Notez que ses obligations lui imposent aussi de lui proposer toutes les autres méthodes disponibles, de les lui expliquer, de l'aider à en choisir une et de les mettre à sa disposition. S'il se contente de lui dire : "Non je vous prescrirai pas votre pilule" et de la laisser en plan, il commet une faute professionnelle - non par son refus de prescrire, par son refus de l'informer des alternatives.

Désinformer ou diaboliser : entre désinformation et diabolisation, la nuance peut être ténue.

La désinformation peut être, tout simplement : "Un diaphragme ou une cape cervicale, ça n'est pas une contraception efficace pour une femme sans enfant."

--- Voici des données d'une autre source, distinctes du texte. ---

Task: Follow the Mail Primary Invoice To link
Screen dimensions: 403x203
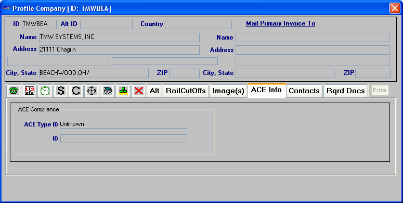Action: point(281,23)
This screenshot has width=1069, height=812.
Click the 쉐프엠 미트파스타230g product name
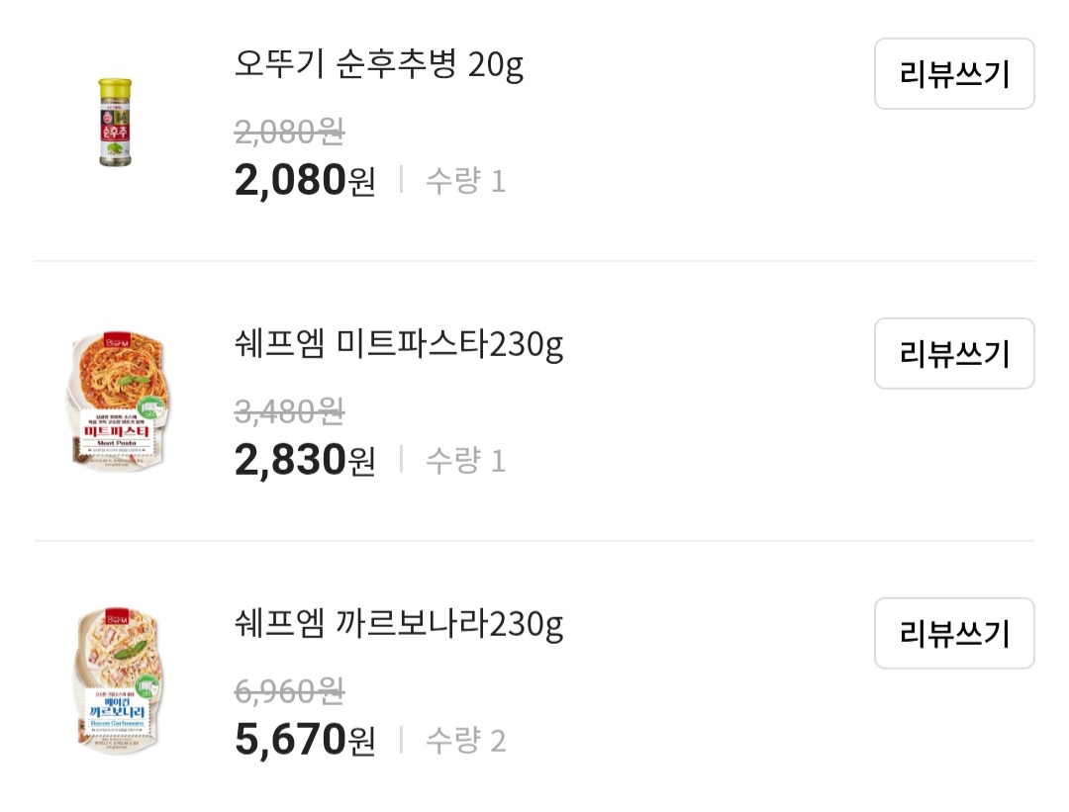(399, 345)
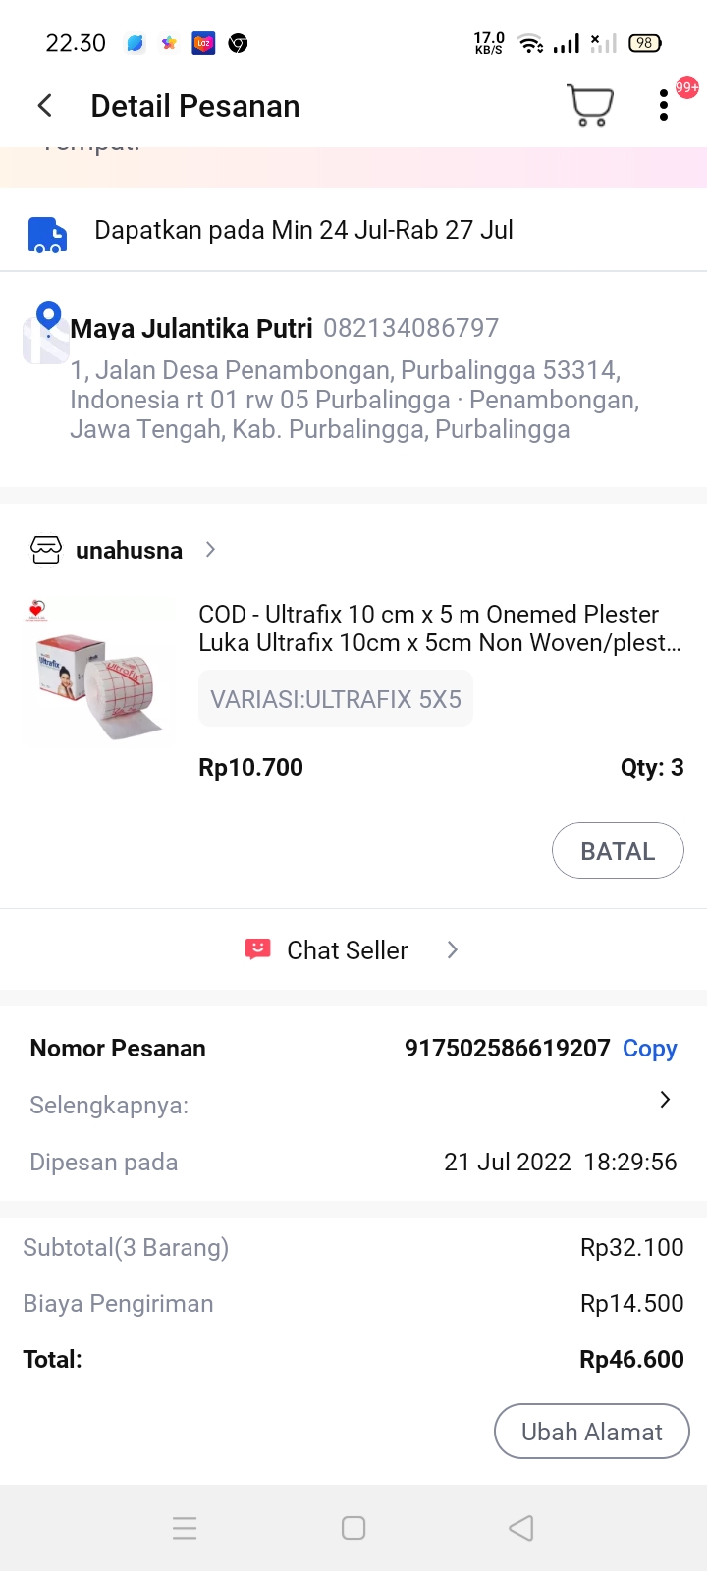Open Chat Seller via its chevron
Image resolution: width=707 pixels, height=1571 pixels.
coord(452,949)
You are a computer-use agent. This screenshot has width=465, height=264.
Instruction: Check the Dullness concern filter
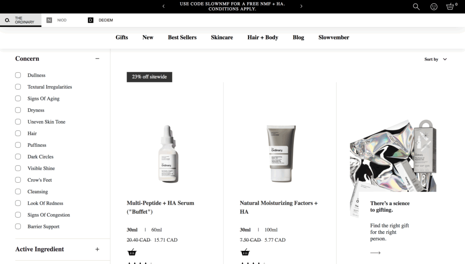pos(18,75)
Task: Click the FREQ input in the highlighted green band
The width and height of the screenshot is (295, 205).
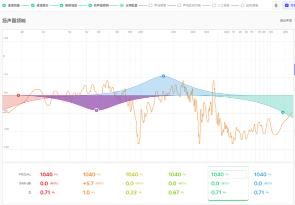Action: (228, 174)
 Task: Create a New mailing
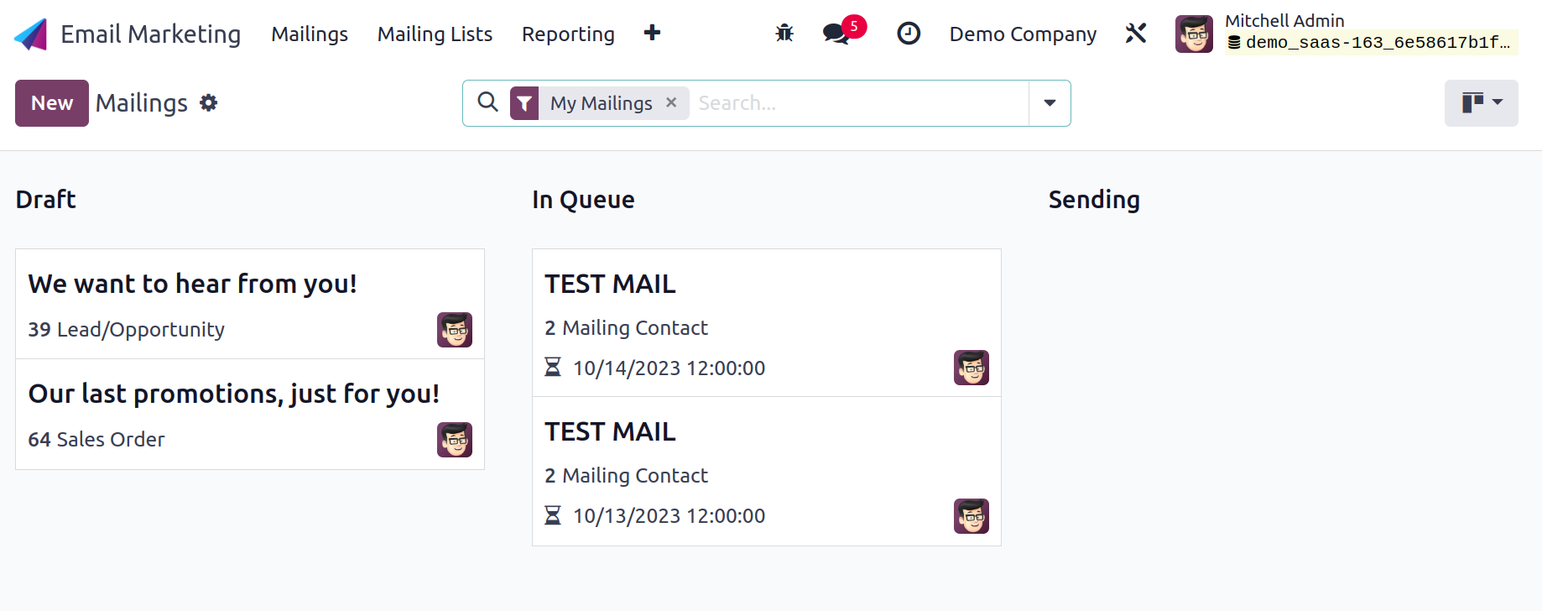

C'est faux (l'efficacité dépend de la femme et de ses conditions de vie, pas seulement de la méthode), et c'est contre-productif. Pour une femme donnée, toute contraception peut être une bonne méthode si elle la choisit en pesant le pour et le contre d'un ensemble de facteurs : efficacité théorique, confort d'utilisation, adéquation à la fréquence de ses rapports sexuels, etc.

Plus grave, affirmer par exemple :  "La stérilisation est interdite avant 35 ans" est un mensonge pur et simple.

Et dire : "Les DIU provoquent des grossesses extra-utérines, des infections et une stérilité" est une contre-vérité scientifique et donc, une diabolisation : aucune femme n'aura envie d'y recourir dans ces conditions.

Dans un cas comme dans l'autre, désinformer un peu ou beaucoup peut suffire à interdire l'accès d'une méthode.

Que signifie, pour un.e professionnel.le de santé, d' "interdire" à une femme l'accès à une méthode de contraception ? 

Un professionnel de santé, nous l'avons dit, n'a pas à "interdire" quoi que ce soit. Il ne peut que rappeler la loi ou les réglements. Et le faire loyalement - c'est à dire sans mentir ou désinformer à leur sujet.

Par conséquent, "interdire" à une femme l'accès à une méthode qu'elle pourrait utiliser sans danger est une contre-vérité scientifique et une faute éthique, et de ce fait une faute professionnelle.
Plus précisément, un refus de soin. Et, dans le cas précis des femmes nullipares, leur refuser une méthode au seul motif qu'elles n'ont pas eu d'enfant, c'est une discrimination.

Or, le refus de soin et la discrimination sont interdits par la loi et peuvent donc faire l'objet d'une plainte. 

Ce n'est pas moi qui le dis, mais le Code de la Santé publique.